I’ve noticed a trend that I want to talk about, because I’ve noticed it in myself. I realize I’ve written several articles about fear. That may be because I’ve lived with it for so many years, in so many forms, and see it in others around me. I see how it stops people from being who they truly are, from doing what they truly desire to do, and even cause them to withdraw from or lash out at others, even those they love.
In this instance, the subject is aging and fear. Have you ever been behind an older driver and noticed they’re driving at 25 when the speed limit is 45? Or, have you ever been behind an older driver who rides the brake? When they were younger, these same drivers may have been “speedsters” who often drove faster than the speed limit or didn’t slow down when taking a curve. What changed? I can understand getting more responsible when you mature, but at what point do you become so cautious that it’s derived from fear?
I’m not saying all older people are this way, but I have notice a trend, even in myself, to become more afraid at, sometimes, the simplest things. What is it that causes this reaction to Life as you get older? That’s the answer or answers I’m searching for.
I imagine you could explore all kinds of avenues to try to find the answer to this. I’m wondering if it has anything to do with the fact that, when you’re young, you don’t think a whole lot about dying and death. Most young people think they have all the time in the world. This causes them to have a real sense of adventure. Even if they do feel fear, often the sense of discovery, exhilaration, or just plain fun overrides any fear they may feel. So what changes as we grow older? Is it we begin to feel more mortal? As the years tick by, is there a realization that how long we live may be dependent on how we live our lives so we become super-conscious of anything that might put our lives in danger?
Once again, please don’t think I’m saying all older people are increasingly fearful. That would be no more true than all younger people are daredevils. I just have noticed there are quite a few “seniors” who would rather play it extremely safe than take a risk. And yet there are others who still feel that sense of adventure, are willing to take risks, and at least drive the speed limit. Is this another condition of the human experience that’s as individualistic as each of us?
For myself, I would have to say that perhaps my “sense of adventure” and my desire to takes risks may have been hampered by being in a fairly bad car accident in the Winter when I was about 7 and having that followed by falling out of tree onto my back when I was still in elementary school.

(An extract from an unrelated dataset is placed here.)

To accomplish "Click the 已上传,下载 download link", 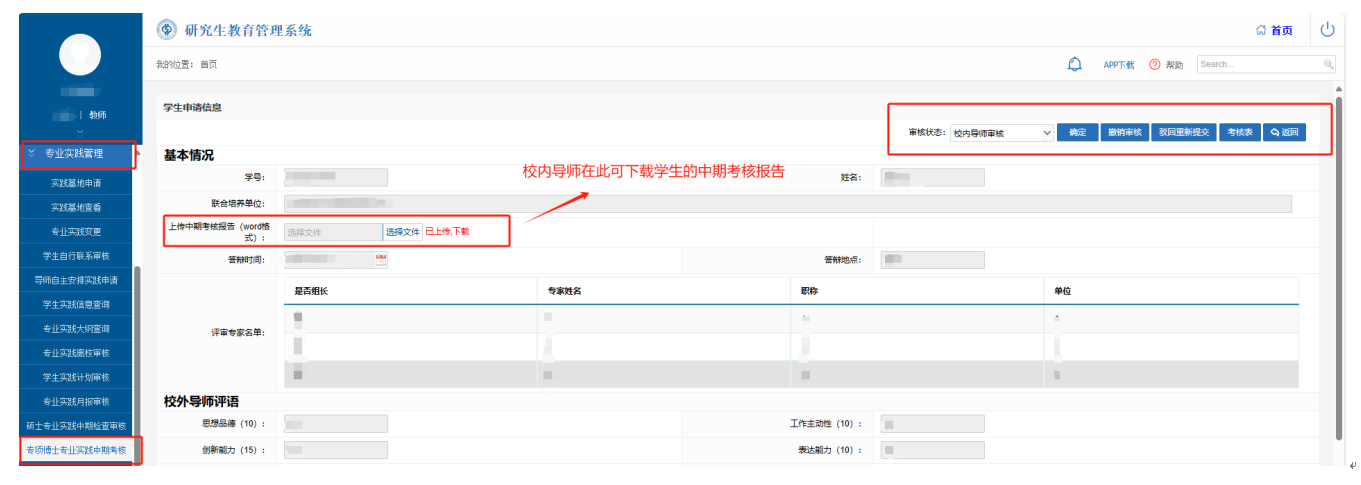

I don’t know this for sure, but, knowing these are our formative years, the possibility does exist complicated by other factors of my life at that time. Are these seeds, planted so long ago, that are beginning to really sprout and grow now making me more cautious and less adventurous than I was in my youth? I can’t say I’m sure, but it does give me pause to ask whether there’s anything I can or should do about it?
At 71, there’s no doubt that I have lived over half of my life, even if I would live to be over 100. I don’t think I have the Methuselah gene so I have more years behind me than I have in front of me. What effect might this have on most people? For me, it’s both scary and mysterious. I don’t remember non-corporeal life and, quite frankly, even with all its trials and tribulations, I’ve grown fond of life on this Earth plane. It makes me wonder how other older people feel about it or if they even think of it at all.
I used the example of driving because it’s the most noticeable to other people, but the fact is we older people can become so cautious, so afraid, that we begin to eliminate some of the fun things from our lives like dancing or taking walks/hiking. It’s safer just to sit…no chance of getting hurt. Is that really living though? Does this attitude cause us to begin to just exist rather than live our lives? Granted, not everyone is meant to jump out of an airplane at 90 like late President George H. W. Bush. Hell, I wouldn’t have done it at 25! Still, does this growing fear cause us to eliminate the things we did enjoy doing when we were younger?
It’s been said that “growing old isn’t for sissies.” I feel that’s really true. As a person ages, they must find the courage to not withdraw from life and the things they’ve enjoyed doing. I’ve said age is just a number. If I really believe that then I need to find the courage to continue to live my life, to enjoy people, places, and things that bring me joy. If there is fear, I need to feel it and do what I want any way. Otherwise, I have to ask myself, “Why am I still here?” The answer to that could open the door to a whole other fear.
I may never totally understand the psychology behind aging and fear. At least I am now very aware of it. What I now do with that information is totally up to me. I hope you never lose your sense of adventure and I hope you always look forward to what fun and discovery each day may bring no matter how old you get.